In B.E.2515 (1972), an Ajahn (Brahmin priest) brought some sacred objects to ask Luang Phor to bless, but unfortunately, Luang Phor was very unhappy and annoyed by his request. “You are very annoying. Are you nuts?” It was widely known that if Luang Phor spoke out and warned, it would come true. The Ajahn was filled with fear and doom that he would go crazy and could think of nothing else. He went to consult Dr.Somsook, one of Luang Phor’s favourite disciples on what to do. After realizing the Ajahn’s fear of going crazy, he advised the Ajahn to make Luang Phor some drinks. He then brought drinks for Luang Phor as well as the cats and dogs living in the temple area. Dr.Somsook then urged Luang Phor to look at Ajahn, and praised him in recognition of his good deed. “He is such a good man, said Dr.Somsook to Luang Phor. “Right! Right! He is a good person indeed. Not crazy.” answered Luang Phor. Right then the Ajahn felt a warmth of relief. Not only did the Ajahn become more prudent and discreet in terms of what he bore in his mind, he also realized the importance of kindness and doing good things for others.

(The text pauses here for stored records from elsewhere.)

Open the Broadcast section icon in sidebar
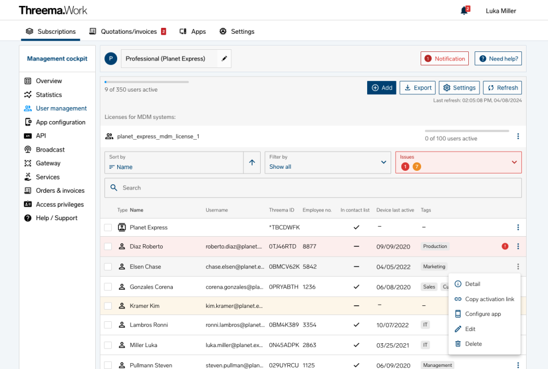 click(x=29, y=149)
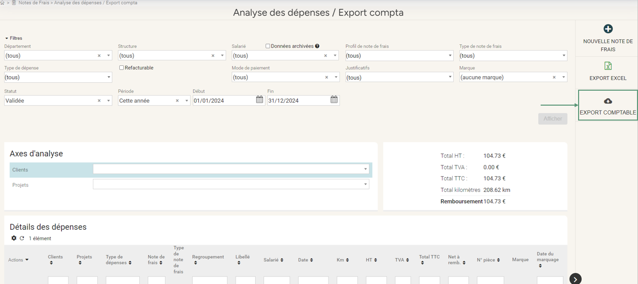
Task: Open table settings gear icon
Action: 14,238
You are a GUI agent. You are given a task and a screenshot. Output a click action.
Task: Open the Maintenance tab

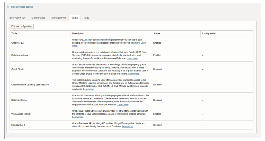click(38, 18)
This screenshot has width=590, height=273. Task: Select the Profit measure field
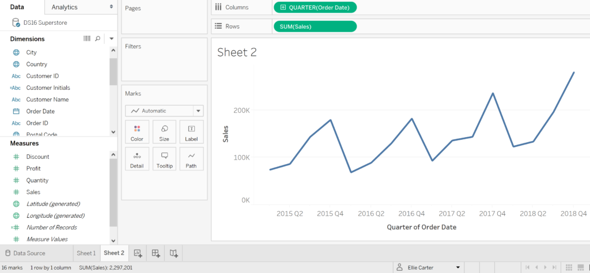tap(34, 168)
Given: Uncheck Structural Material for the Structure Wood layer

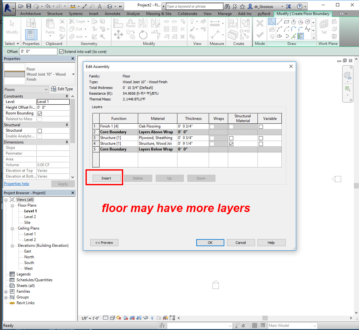Looking at the screenshot, I should tap(231, 143).
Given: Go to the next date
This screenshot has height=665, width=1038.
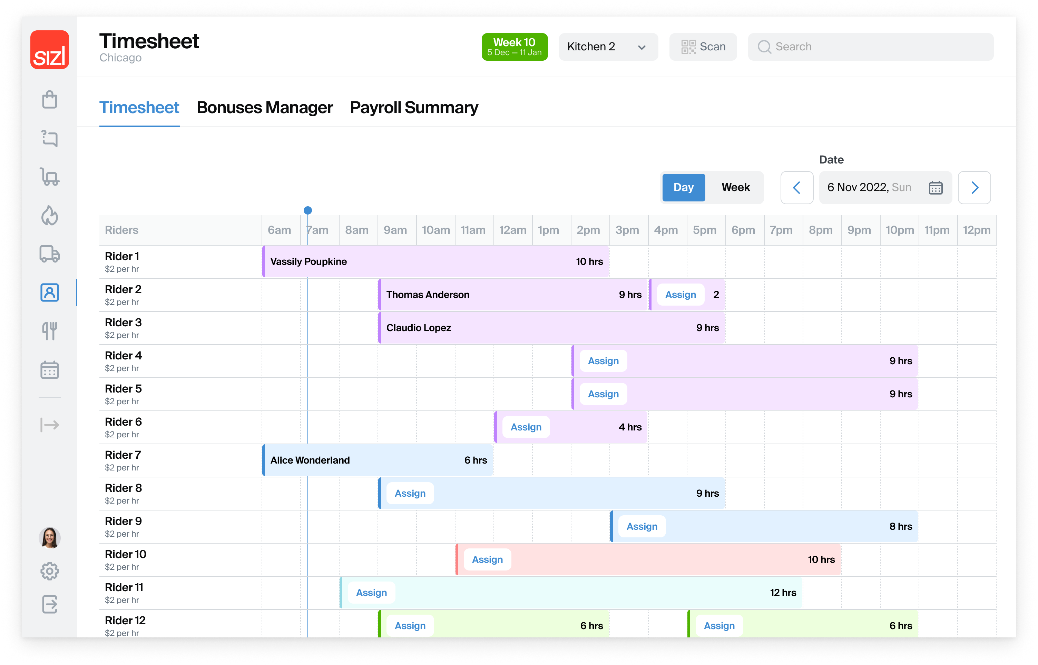Looking at the screenshot, I should click(974, 187).
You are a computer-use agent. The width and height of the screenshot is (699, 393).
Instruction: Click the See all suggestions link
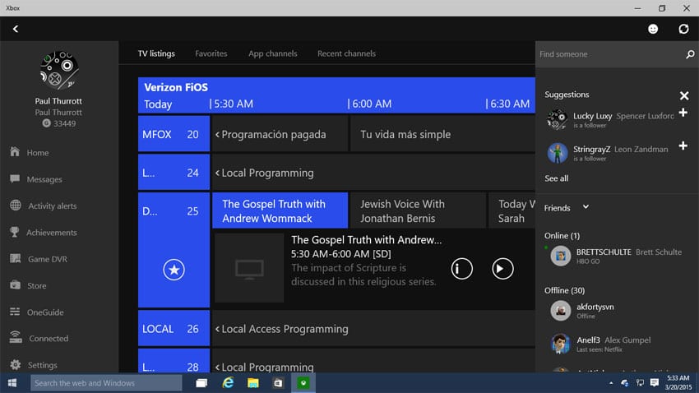click(557, 178)
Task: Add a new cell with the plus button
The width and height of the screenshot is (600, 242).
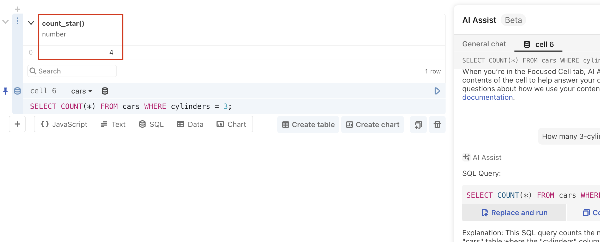Action: [17, 124]
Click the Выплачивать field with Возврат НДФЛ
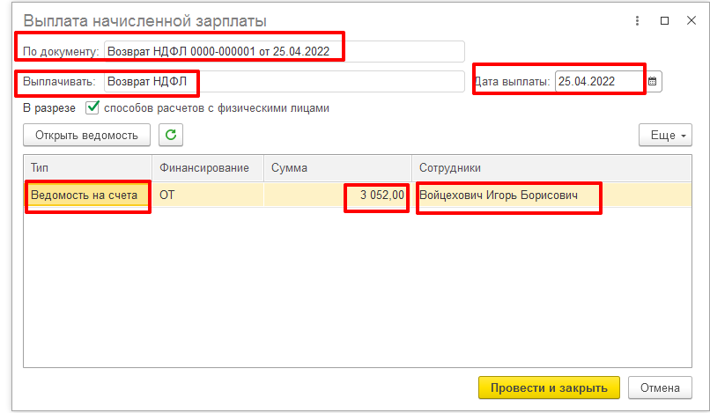 point(284,82)
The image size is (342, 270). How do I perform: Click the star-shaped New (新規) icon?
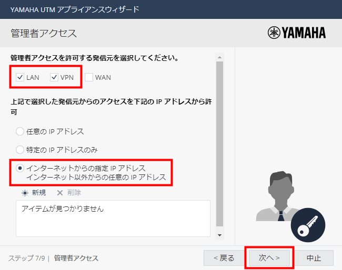[25, 193]
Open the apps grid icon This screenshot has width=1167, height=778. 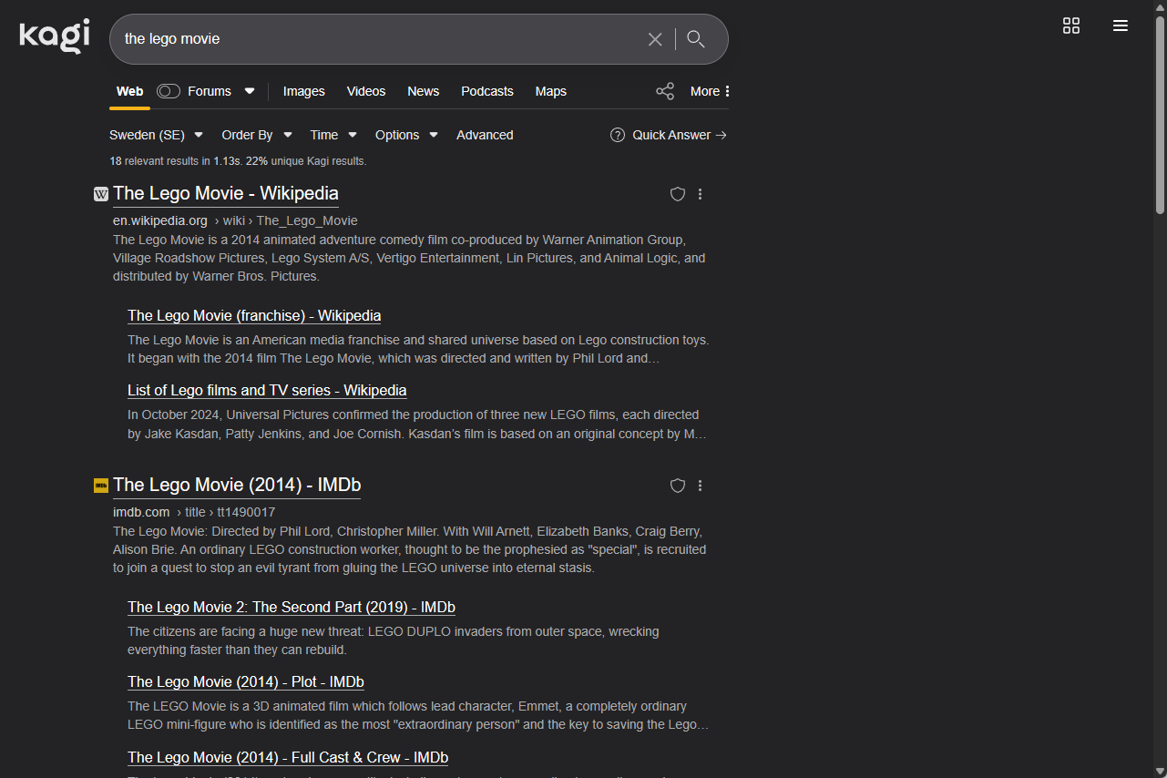[x=1071, y=26]
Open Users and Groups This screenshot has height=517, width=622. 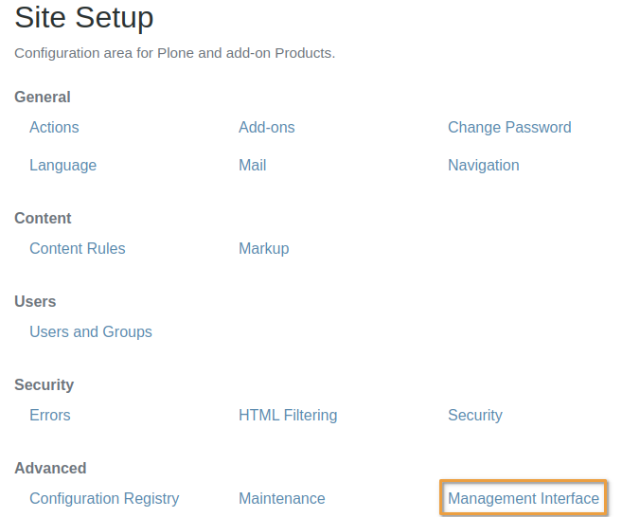[90, 331]
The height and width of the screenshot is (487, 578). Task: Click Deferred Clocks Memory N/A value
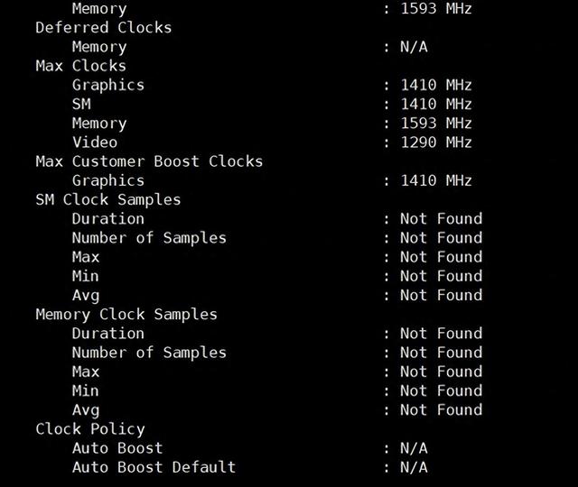(414, 47)
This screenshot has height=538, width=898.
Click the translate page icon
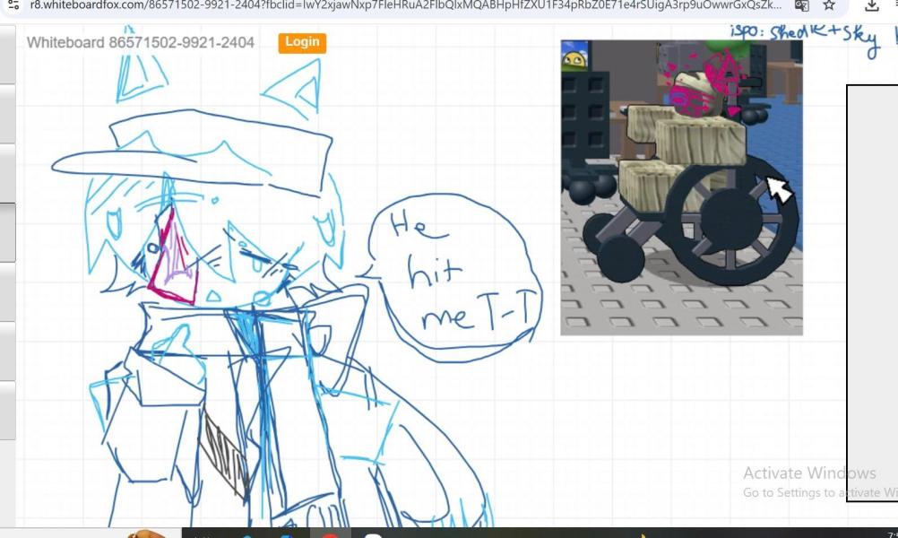coord(801,5)
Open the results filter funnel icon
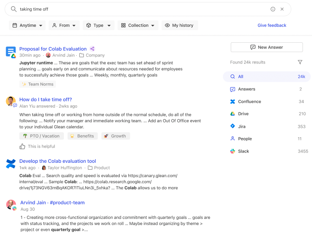The image size is (312, 234). click(x=300, y=62)
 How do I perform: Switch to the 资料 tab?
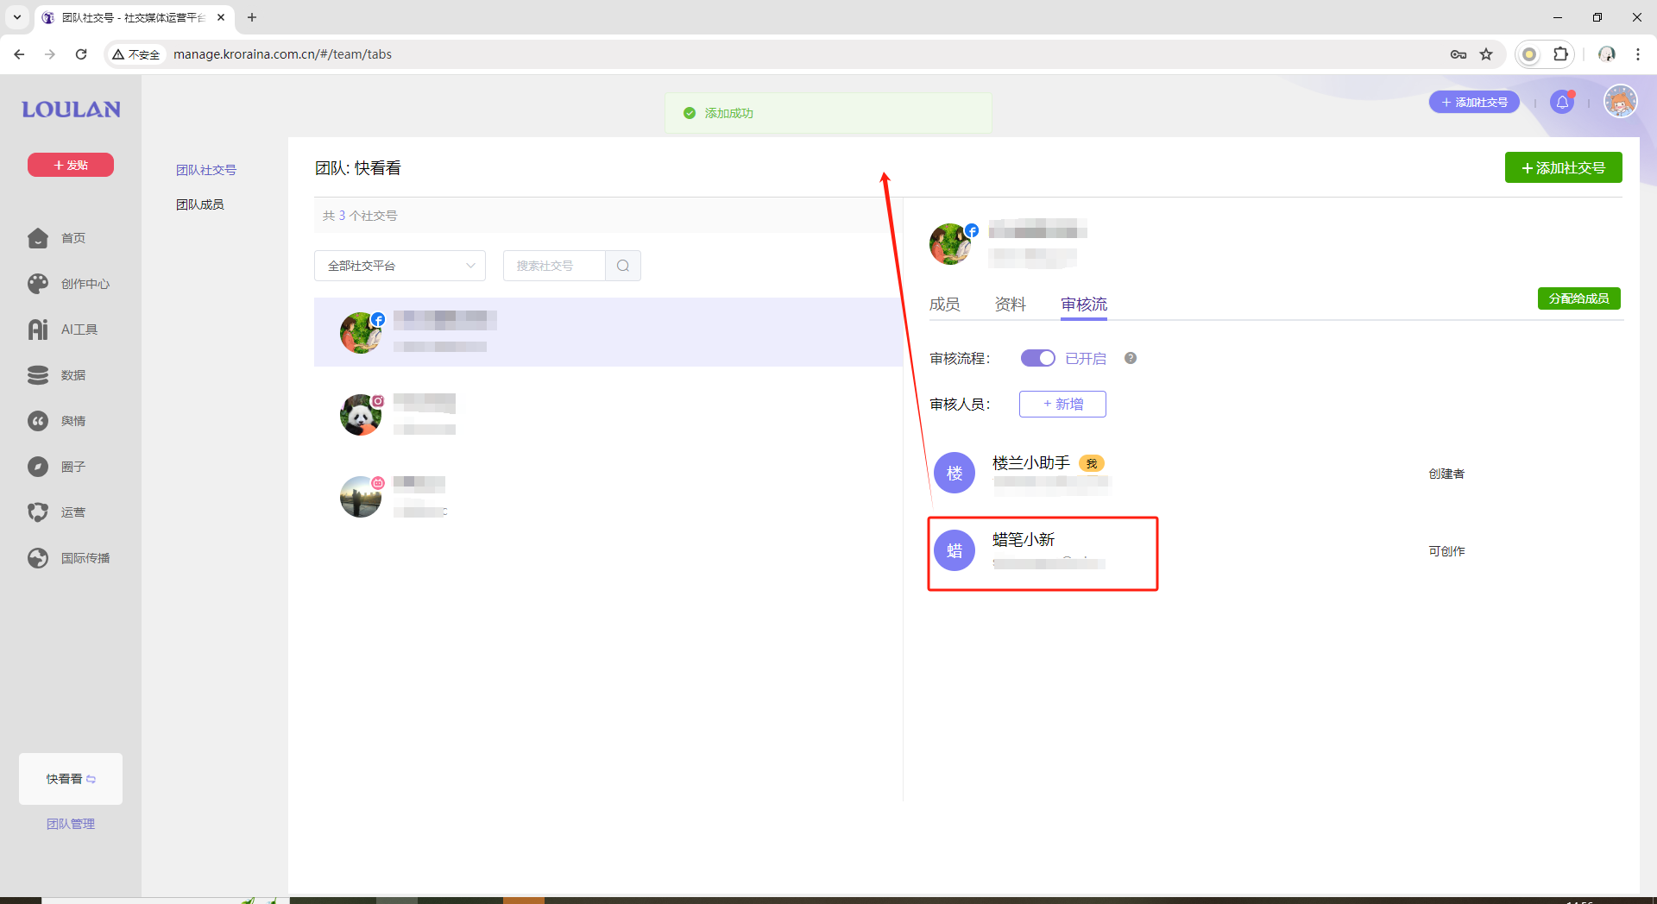[1010, 304]
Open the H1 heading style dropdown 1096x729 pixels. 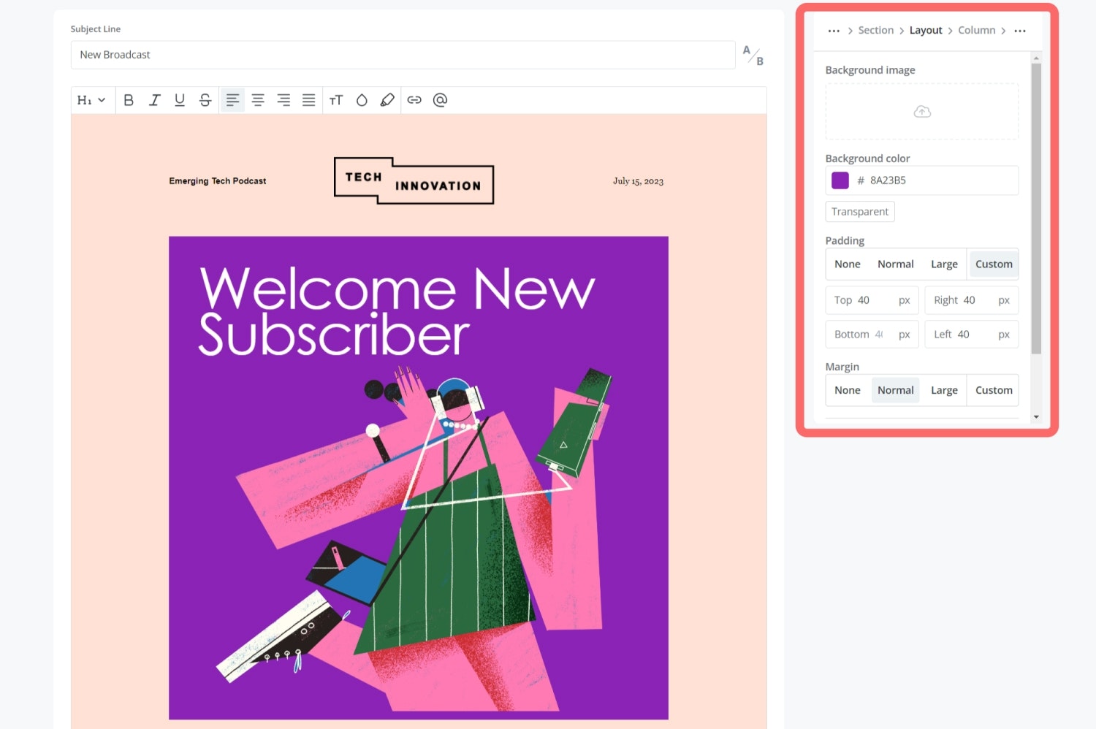click(91, 100)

Phra Saman Kitivutho, a Buddhist monk currently living at Wat Chongkae, described astoundingly that Luang Phor was able to walk on the surface of a pond. It was witnessed by him and several children playing around the area.
One day Luang Phor went to the pond to get water to bathe himself. He sat on the edge of a wooden jetty with his lower garments draped over his shoulder and a basin to dig up water to cleanse himself. As he immersed his feet into the pond, a strong wind blew the basin very far away. Luang Phor asked the children who were also bathing to get the basin, but it was too far away to grab. Luang Phor then told the children that he would pick it up himself. Luang Phor then stood up and walked on the surface of the pond to pick up the basin which had blown far away. All the children witnessed that and was shocked and flabbergasted. “It’s hard to believe that the impossible was happening, but there were plenty of eyewitnesses. You can go and ask them yourself.”
Luang Phor Phrom enjoyed watching the Khon, a traditional drama and dance performed by dancers wearing masks depicting the story of Ramayana. He set up a Khon troupe to give practice to people who were interested. Kru Plai and Kru Yearn were his expertise in Khon. In fact, Luang Phor Phrom’s Khon troup still performs live today.
Those who have faith in Luang Phor Phrom pays homage to his body in Wat Chongkae’s sermon hall. They pray and make wishes for their lives to improve. Good things always happen to those who do good deeds.
Luang Phor had a specific procedure when creating sacred objects. He would start the procedure just after 12:00 am by placing the objects into metal bowls and then lighting a victory candle and dripping the melting wax into the bowls. As he drips the wax, he would simultaneously focus with deep concentration and chant magical mantras continuously until the end of the ceremony. Then he would sprinkle sacred water on them to ensure their efficacy as objects that will bring people luck and protection. Thus, if some of Luang Phor’s sacred objects appear to have physical defects, it might be because it was handled by Luang Phor’s sacred hands.